Agli occhi dei mafiosi delle varie correnti locali Livatino appariva inavvicinabile e incorruttibile proprio in ragione della sua condotta, che con chiarezza si vedeva scaturire direttamente dalla sua fede cristiana. «Era inflessibile, ma non era mai cattivo o ingiusto», dirà un testimone. I suoi persecutori odiavano Cristo, esplicitamente riconosciuto e disprezzato nell’incorruttibile condotta del giudice Livatino. Lo denigravano, per questo, come “santocchio”. Rosario Livatino, al momento di entrare in magistratura aveva chiara coscienza della missione che si assumeva. Nella decina d’anni di esercizio della professione, la determinazione nel seguire quella che si stava sempre più prospettando come una specifica chiamata si è fatta sempre più netta. Livatino riconosce gli interessi mafiosi in quegli ambiti dove non c’era allarme sociale, ma anzi compiacenza: i finanziamenti pubblici, l’abusivismo edilizio, gli affari dell’imprenditoria più disinvolta e compromessa.
Per lui tutto questo era questione di vita o di morte, ma prima ancora di vita vera e di fede limpida. Livatino riuscì a ritrovare una sintesi tra religione e diritto che non appare scontata, come dimostra una sua conferenza: «Cristo – egli affermò – non ha mai detto che soprattutto bisogna essere “giusti”, anche se in molteplici occasioni ha esaltato la virtù della giustizia. Egli ha, invece, elevato il comandamento della carità a norma obbligatoria di condotta perché è proprio questo salto di qualità che connota il cristiano» (Conferenza tenuta a Canicattì il 30 aprile 1986, in Fede e diritto, ). In altre parole, non c’è piena giustizia senza amore.
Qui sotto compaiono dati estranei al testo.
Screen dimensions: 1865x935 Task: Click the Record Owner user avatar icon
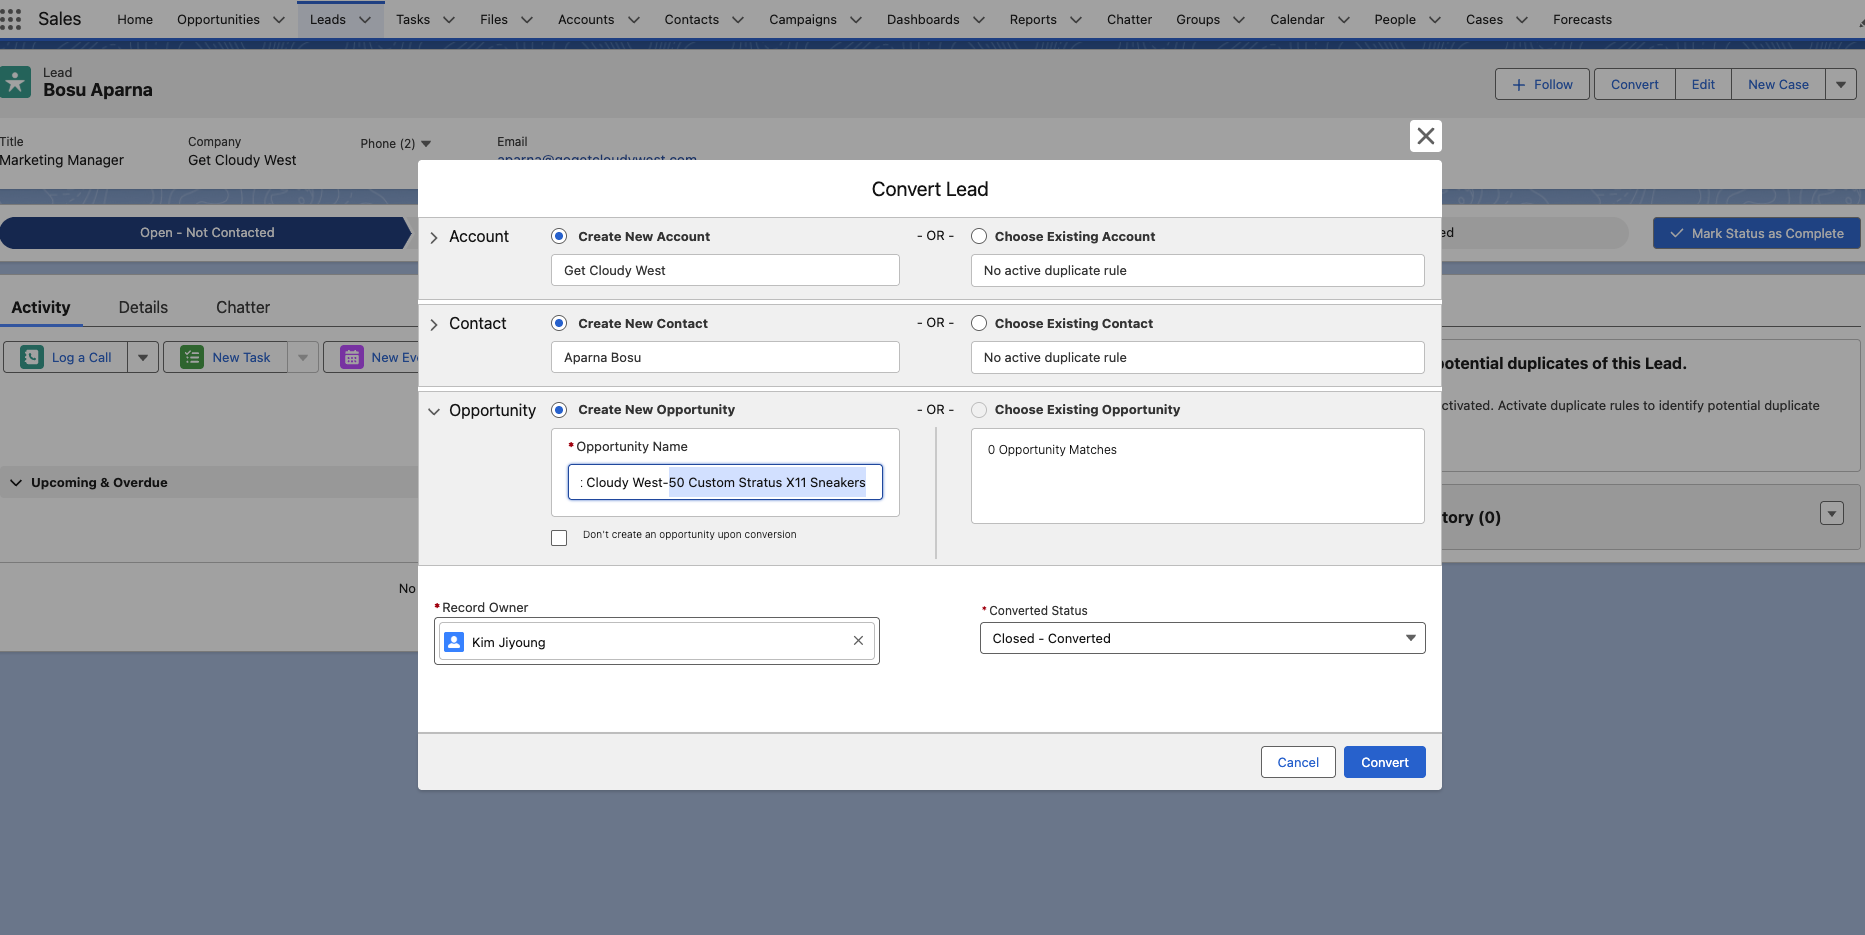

Il 17 giugno 2014, parlando ai membri del Consiglio Superiore della Magistratura, Papa Francesco ha ricordato anche la figura di Rosario Livatino che, ha affermato il Pontefice, ha offerto «una testimonianza esemplare» dello stile di giudice auspicato dal Papa e dalla società. Lo stile di giudice «leale alle istituzioni, aperto al dialogo, fermo e coraggioso nel difendere la giustizia e la dignità della persona umana». Papa Francesco: «In questo modo, con queste convinzioni, Rosario Livatino ha lasciato a tutti noi un esempio luminoso di come la fede possa esprimersi compiutamente nel servizio alla comunità civile e alle sue leggi; e di come l’obbedienza alla Chiesa possa coniugarsi con l’obbedienza allo Stato, in particolare con il ministero, delicato e importante, di far rispettare e applicare la legge» (Discorso ai membri del Centro studi “Rosario Livatino”, 29 novembre 2019). Chi ha studiato i diari di Rosario Livatino – giudice, ma prima ancora uomo e credente – attesta di incertezze, di sfoghi spontanei, di lacerazioni interiori e di silenzi che ce lo rendono ancora più umano, vero, vicino. Cristiano convinto e maturo non voleva essere un eroe, ma compiere semplicemente il suo dovere coniugando le ragioni della giustizia con quelle di una e profonda fede cristiana. L’aver avuto sul suo tavolo il Vangelo e il Crocifisso non erano segni di un devozionalissimo bigotto, ma perenne provocazione al suo compito di operatore della giustizia.